Is planning ‘inevitable’?
Is planning inevitable? Hayek says that not many recent planners will say that central planning is good, because “the division of labor has gone far beyond what could have been planned.” The question becomes if we should use the technique of competition and not depend on conscious control.
He makes a few references in this section to monoplists, and how they will seek assistance from the state as well as talking about the growth of monopolies and how “the movement toward planning is the result of deliberate action. No external necessities force us to it.” This is to say that it wasn’t inevitable because this wasn’t a forced situation.

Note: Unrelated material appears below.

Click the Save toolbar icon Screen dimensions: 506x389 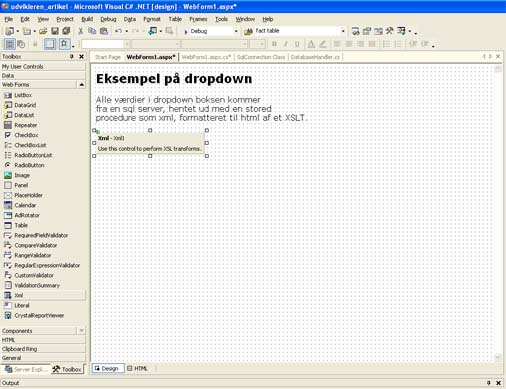[x=55, y=31]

Can planning free us from care?
This section he describes that the consolation our planners offer us is that this authoritarian direction will apply only to economic matters. The argument is trying to appeal to our best interests, though he asks the question if planning freed people from the less important cares and made it easier to live and think, why would anyone dislike this plan? But economic ends cannot be separated from the other ends of life.
Hayek describes that freedom of choice goes away in a monopoly and that in a competitive society, most things can be had at a price. The only general principle that Hayek writes needs to be implemented is that we have to have equality with all individuals. With this need to be implemented, he says that socialism promises not complete quality but rather the idea of greater equality. He ends this section by saying; “It must be that freedom of economic activity which, together with the right of choice, carries also the risk and responsibility of that right.”
Two kinds of security
This short section described the idea that people will give up liberty to purchase safety and that there are two types of security; certainty for standard of life, or protecting individuals or groups against diminutions of their incomes. To summarise, he puts a Benjamin Franklin quote saying that “those who would give up essential liberty to purchase a little temporary safety deserve neither liberty nor safety.”
Toward a better world
“The guiding principle in any attempt to create a world of free men must be this: a policy of freedom for the individual is the only truly progressive policy.”
Thoughts
For this reading, I don’t so much as have an argument to be made against Hayek, but rather a curiosity about the Rule of law. He puts an Immanuel Kant quote in this section saying that “man is free if he needs to obey no person but solely the laws,” but what does this mean? Is obeying laws not inherently obeying a person or a collective group? Is the Rule of Law morality, and if so is this still not different for everyone? Who is making the laws that people follow, is it the individual? Is it a higher power or deity? What exactly does this idea have to do with laws, the liberal age, and planning?